One such critic is Alina Chan, a molecular biologist at the Broad Institute of MIT and Harvard (this publication is owned by MIT, but editorially independent). The key question, she said in a recent webinar organized by Science magazine, is how the virus got to Wuhan from caves more than a thousand miles away in China or other parts of Southeast Asia. “There is a very strong leadership of scientists in Wuhan who go to these places where they are [knew] They would find SARS virus and take them to Wuhan City like thousands of kilometers, ”she said. However, there is no evidence of such wildlife trafficking routes, she added.
Such a lack of clarity plagues the origins of SARS, says Linfa Wang, director of the emerging infectious diseases program at Duke National University in Singapore. The cave that spawned SARS-CoV-1’s closest bat relative is nearly 1,000 miles from the Guangdong market, where the first SARS cases arose – similar to the distance between Wuhan and the place where one of the closest Bat relative of SARS-CoV -2 was discovered.
And it is becoming increasingly clear that people who have close contact with wildlife are infected with coronavirus much more often than previously thought.
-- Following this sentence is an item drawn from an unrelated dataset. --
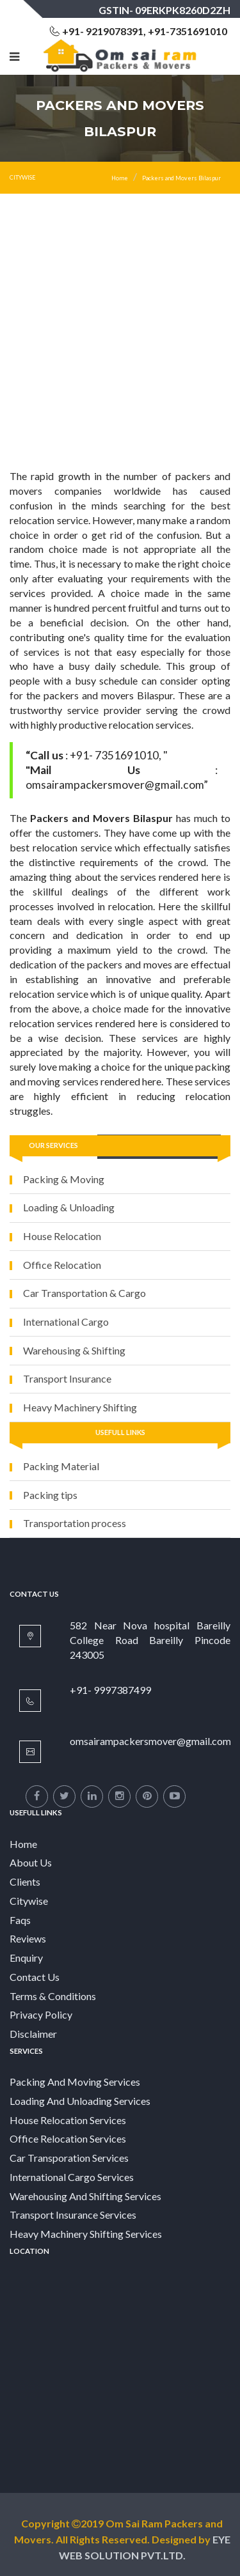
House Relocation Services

“[Huanan] is much more likely than other scenarios based on what we now know. “
Studies show that up to 4% of people who live near bats and work closely with wildlife in southern China are infected with deadly animal-borne viruses, including coronaviruses. A Laotian and French team that discovered SARS-CoV-2’s closest relatives found that one in five bat handlers in Laos had antibodies to this coronavirus.
The majority of these spillover infections will die off on their own, researchers say. In a study published in Science in April, Worobey and his colleagues use computer simulations to show that an urban environment is crucial for the spread of SARS-CoV-2 to trigger major epidemics – without it it would die out very quickly.
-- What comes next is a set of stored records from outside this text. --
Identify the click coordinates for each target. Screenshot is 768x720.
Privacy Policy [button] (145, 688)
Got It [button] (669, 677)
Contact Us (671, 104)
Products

“It is a hundred, if not a thousand times more likely” that a wildlife trafficker who was exposed to a SARS-CoV-2 precursor – either from bats or another species – brought the infection to Huanan than a researcher who passed samples Collecting bats came back to Wuhan with the pathogen and then brought it to Huanan, says Wang.
Worobey agrees. Based on a lot of evidence, he is now convinced that the connection between the pandemic and the Huanan market is not only real, but that a SARS-CoV-2 precursor has jumped from an animal to humans. “That’s far more likely than any other scenario we know today,” he says.
Preliminary findings from ongoing work by his group and others will help strengthen the case, he adds, “They’re all pointing in the same direction.”
Coverage for this article was supported by a grant from the Pulitzer Center.